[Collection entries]

===

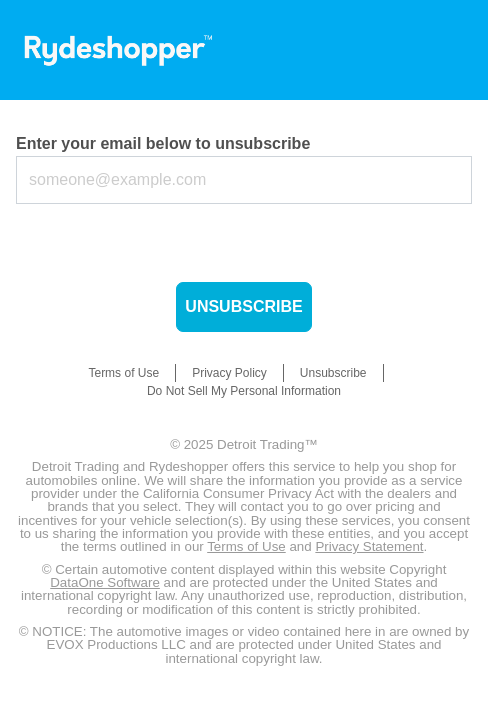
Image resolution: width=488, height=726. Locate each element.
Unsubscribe (243, 306)
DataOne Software (105, 582)
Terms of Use (123, 373)
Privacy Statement (369, 546)
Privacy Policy (229, 373)
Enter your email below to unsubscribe (163, 143)
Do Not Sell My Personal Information (244, 391)
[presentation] (168, 243)
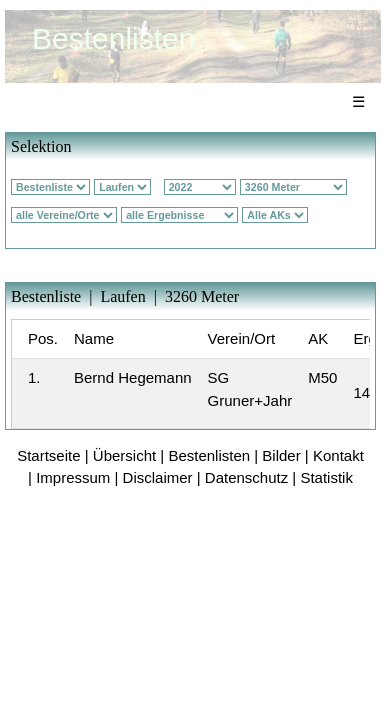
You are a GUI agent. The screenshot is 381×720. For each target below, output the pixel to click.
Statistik (326, 477)
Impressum (73, 477)
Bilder (281, 455)
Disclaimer (158, 477)
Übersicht (124, 455)
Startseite (48, 455)
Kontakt (338, 455)
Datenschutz (246, 477)
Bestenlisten (209, 455)
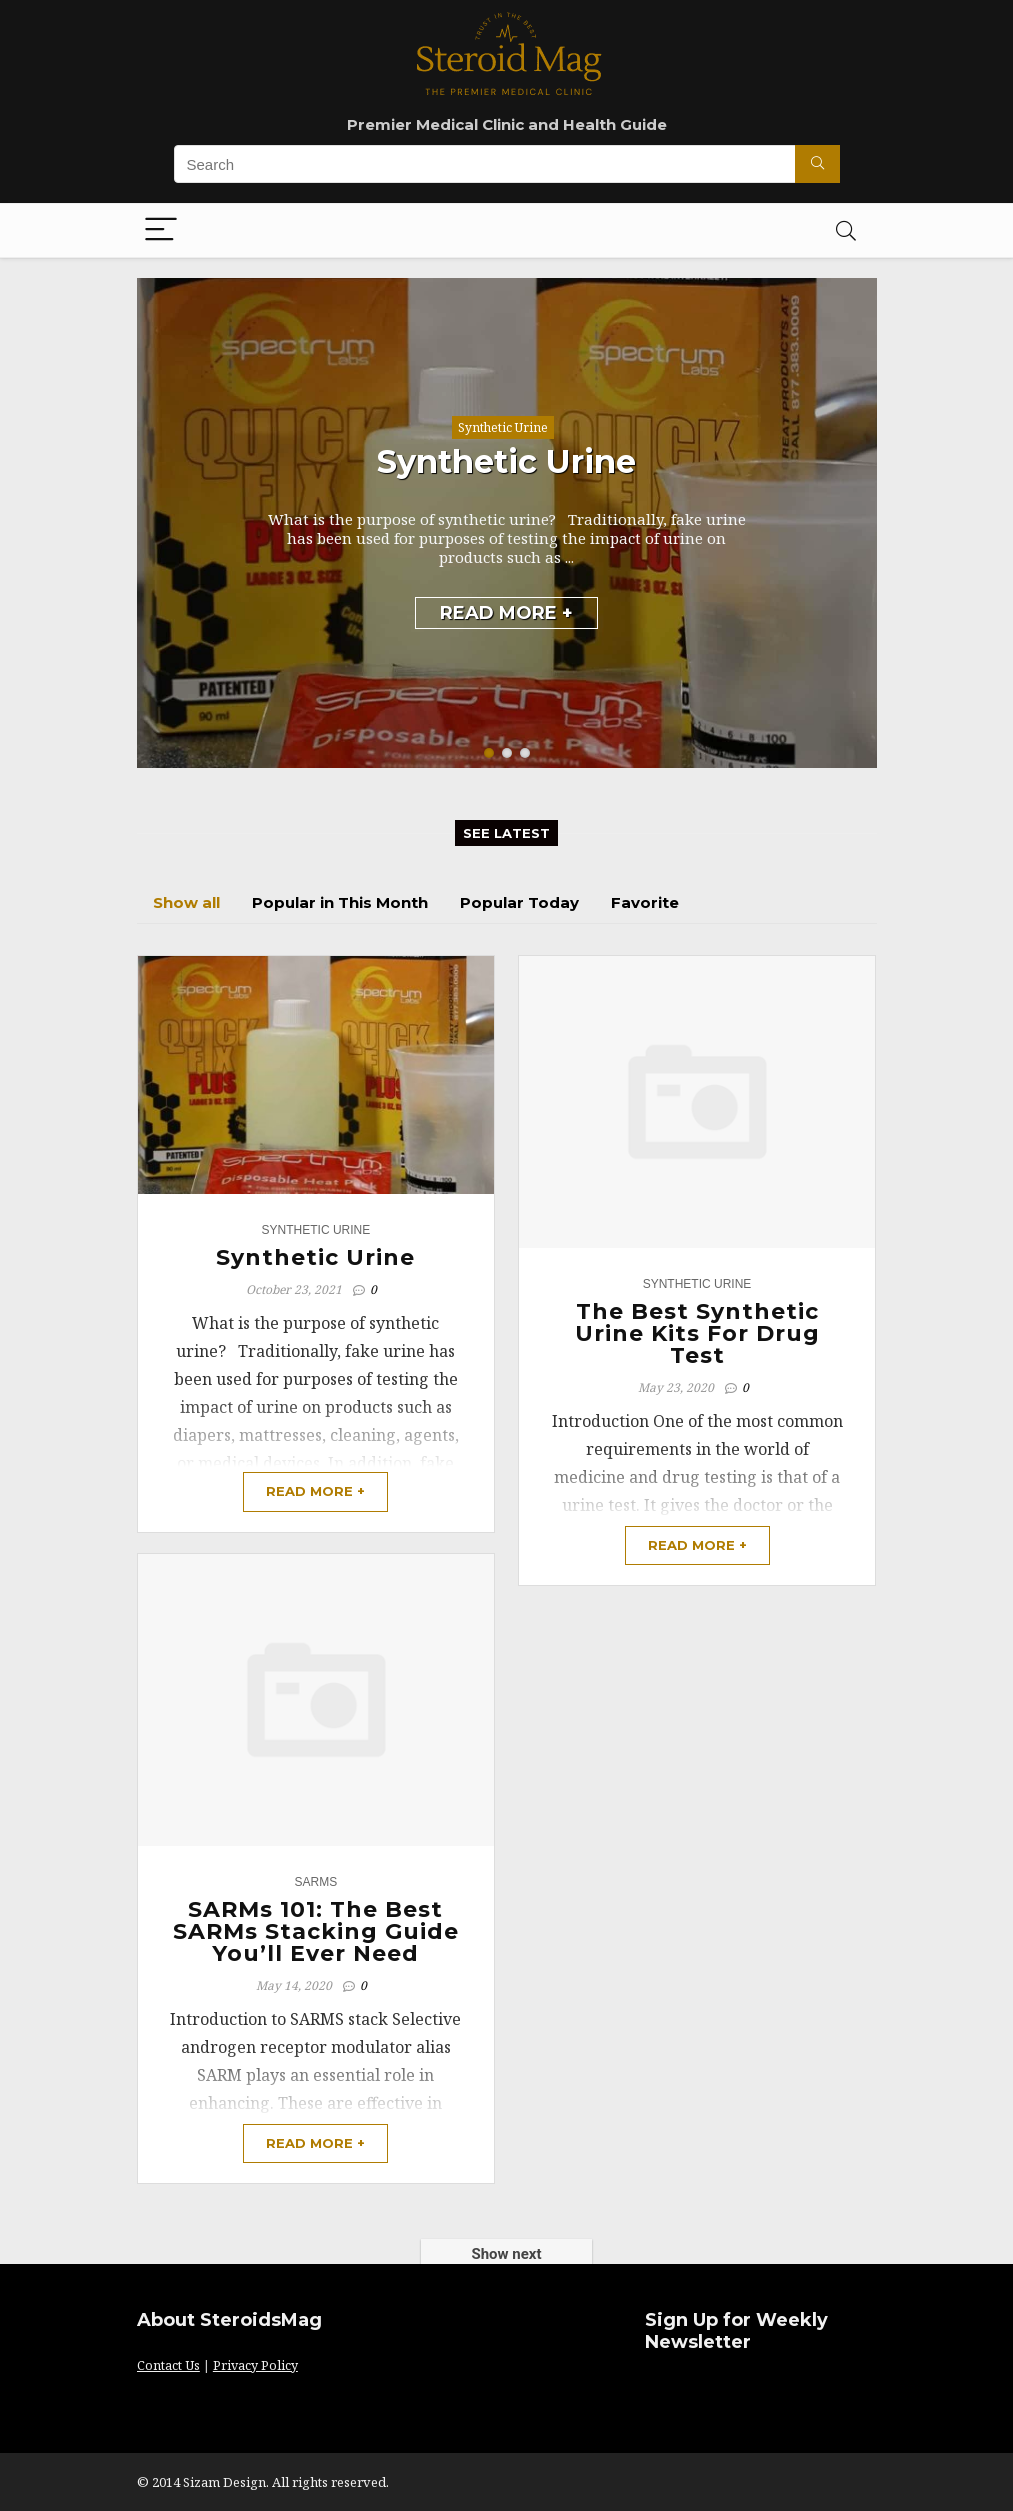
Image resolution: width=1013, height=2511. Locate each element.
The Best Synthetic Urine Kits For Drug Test (697, 1333)
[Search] (846, 230)
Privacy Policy (255, 2365)
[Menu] (161, 230)
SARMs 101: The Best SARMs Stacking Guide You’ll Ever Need (316, 1931)
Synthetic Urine (503, 427)
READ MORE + (506, 613)
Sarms (316, 1882)
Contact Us (168, 2365)
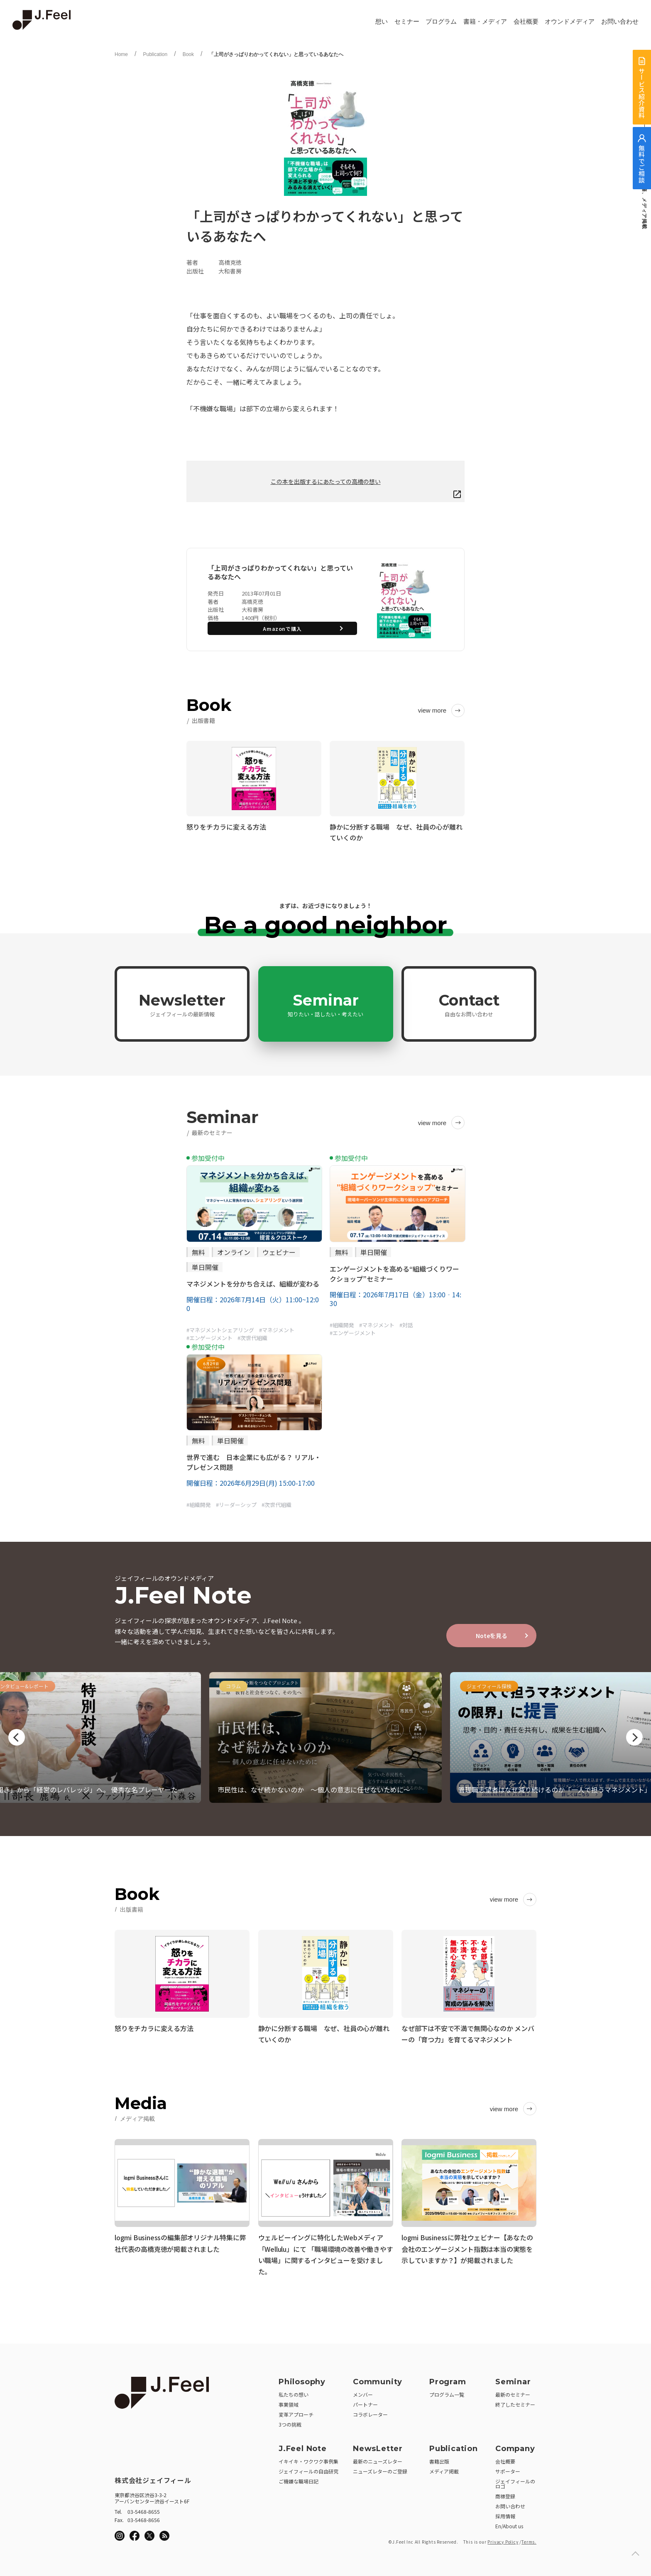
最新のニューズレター (377, 2458)
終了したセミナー (515, 2401)
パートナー (365, 2401)
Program (447, 2379)
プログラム (441, 21)
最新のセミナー (512, 2391)
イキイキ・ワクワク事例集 (308, 2458)
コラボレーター (370, 2411)
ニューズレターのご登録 (380, 2468)
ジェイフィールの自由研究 (308, 2468)
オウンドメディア (570, 21)
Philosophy (302, 2379)
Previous (16, 1737)
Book (188, 54)
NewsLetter (378, 2446)
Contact (469, 1004)
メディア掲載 (444, 2468)
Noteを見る (491, 1635)
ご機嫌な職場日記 (298, 2478)
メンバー (363, 2391)
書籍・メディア (485, 21)
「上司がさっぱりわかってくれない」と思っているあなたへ (276, 54)
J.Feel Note (303, 2446)
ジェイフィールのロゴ (515, 2481)
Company (515, 2446)
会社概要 (526, 21)
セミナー (406, 21)
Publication (155, 54)
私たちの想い (293, 2391)
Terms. (528, 2539)
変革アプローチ (296, 2411)
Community (377, 2379)
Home (121, 54)
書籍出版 (439, 2458)
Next (634, 1737)
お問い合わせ (620, 21)
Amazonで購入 (282, 628)
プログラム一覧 (446, 2391)
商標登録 (505, 2493)
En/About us (509, 2523)
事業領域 (289, 2401)
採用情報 (505, 2513)
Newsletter (182, 1004)
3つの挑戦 (290, 2421)
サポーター (507, 2468)
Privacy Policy (502, 2539)
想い (381, 21)
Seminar (325, 1004)
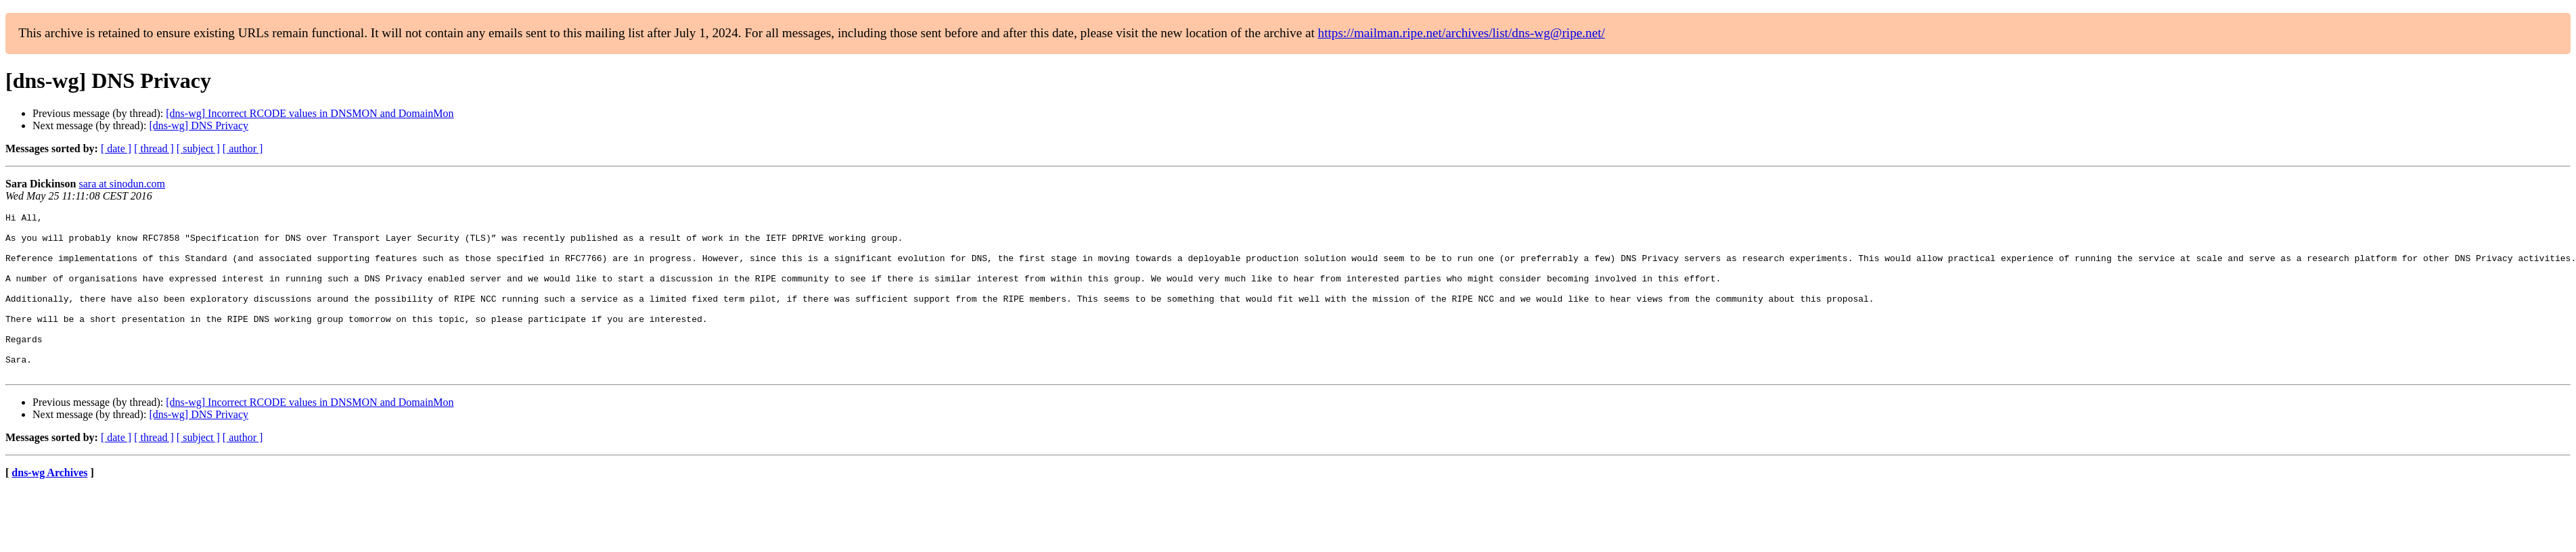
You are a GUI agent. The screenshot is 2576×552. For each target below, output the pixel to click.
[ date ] (116, 148)
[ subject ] (198, 148)
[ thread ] (154, 148)
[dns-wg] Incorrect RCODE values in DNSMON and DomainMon (309, 113)
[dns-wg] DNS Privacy (198, 125)
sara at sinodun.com (121, 183)
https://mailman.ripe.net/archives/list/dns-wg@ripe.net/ (1461, 33)
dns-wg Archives (49, 505)
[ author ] (243, 148)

===

WHAT IS NEEDED :: Rewrite all the records above as a numbered list with one line per item, skipping any blank lines and leaving out the pictures.

SOLUTION TO THIS PROBLEM ::
1. Image resolution: width=488, height=726. Locate each element.
2. Unsubscribe (243, 306)
3. DataOne Software (105, 582)
4. Terms of Use (123, 373)
5. Privacy Statement (369, 546)
6. Privacy Policy (229, 373)
7. Enter your email below to unsubscribe (163, 143)
8. Do Not Sell My Personal Information (244, 391)
9. [presentation] (168, 243)
10. You are a GUI agent. The screenshot is 381×720. For each target below, output the pixel to click.
11. Statistik (326, 477)
12. Impressum (73, 477)
13. Bilder (281, 455)
14. Disclaimer (158, 477)
15. Übersicht (124, 455)
16. Startseite (48, 455)
17. Kontakt (338, 455)
18. Datenschutz (246, 477)
19. Bestenlisten (209, 455)
20. Image resolution: width=1013, height=2511. Locate each element.
21. The Best Synthetic Urine Kits For Drug Test (697, 1333)
22. [Search] (846, 230)
23. Privacy Policy (255, 2365)
24. [Menu] (161, 230)
25. SARMs 101: The Best SARMs Stacking Guide You’ll Ever Need (316, 1931)
26. Synthetic Urine (503, 427)
27. READ MORE + (506, 613)
28. Sarms (316, 1882)
29. Contact Us (168, 2365)
30. 最新のニューズレター (377, 2458)
31. 終了したセミナー (515, 2401)
32. パートナー (365, 2401)
33. Program (447, 2379)
34. プログラム (441, 21)
35. 最新のセミナー (512, 2391)
36. イキイキ・ワクワク事例集 (308, 2458)
37. コラボレーター (370, 2411)
38. ニューズレターのご登録 (380, 2468)
39. ジェイフィールの自由研究 (308, 2468)
40. オウンドメディア (570, 21)
41. Philosophy (302, 2379)
42. Previous (16, 1737)
43. Book (188, 54)
44. NewsLetter (378, 2446)
45. Contact (469, 1004)
46. メディア掲載 (444, 2468)
47. Noteを見る (491, 1635)
48. ご機嫌な職場日記 (298, 2478)
49. メンバー (363, 2391)
50. 書籍・メディア (485, 21)
51. 「上司がさっぱりわかってくれない」と思っているあなたへ (276, 54)
52. J.Feel Note (303, 2446)
53. ジェイフィールのロゴ (515, 2481)
54. Company (515, 2446)
55. 会社概要 (526, 21)
56. セミナー (406, 21)
57. Publication (155, 54)
58. 私たちの想い (293, 2391)
59. Terms. (528, 2539)
60. 変革アプローチ (296, 2411)
61. Community (377, 2379)
62. Home (121, 54)
63. 書籍出版 (439, 2458)
64. Next (634, 1737)
65. お問い合わせ (620, 21)
66. Amazonで購入 (282, 628)
67. プログラム一覧 (446, 2391)
68. 商標登録 (505, 2493)
69. En/About us (509, 2523)
70. 事業領域 (289, 2401)
71. 採用情報 (505, 2513)
72. Newsletter (182, 1004)
73. 3つの挑戦 (290, 2421)
74. サポーター (507, 2468)
75. Privacy Policy (502, 2539)
76. 想い (381, 21)
77. Seminar (325, 1004)
78. You are a GUI agent. The screenshot is 2576×552. For each target below, output the pixel to click.
79. [ date ] (116, 148)
80. [ subject ] (198, 148)
81. [ thread ] (154, 148)
82. [dns-wg] Incorrect RCODE values in DNSMON and DomainMon (309, 113)
83. [dns-wg] DNS Privacy (198, 125)
84. sara at sinodun.com (121, 183)
85. https://mailman.ripe.net/archives/list/dns-wg@ripe.net/ (1461, 33)
86. dns-wg Archives (49, 505)
87. [ author ] (243, 148)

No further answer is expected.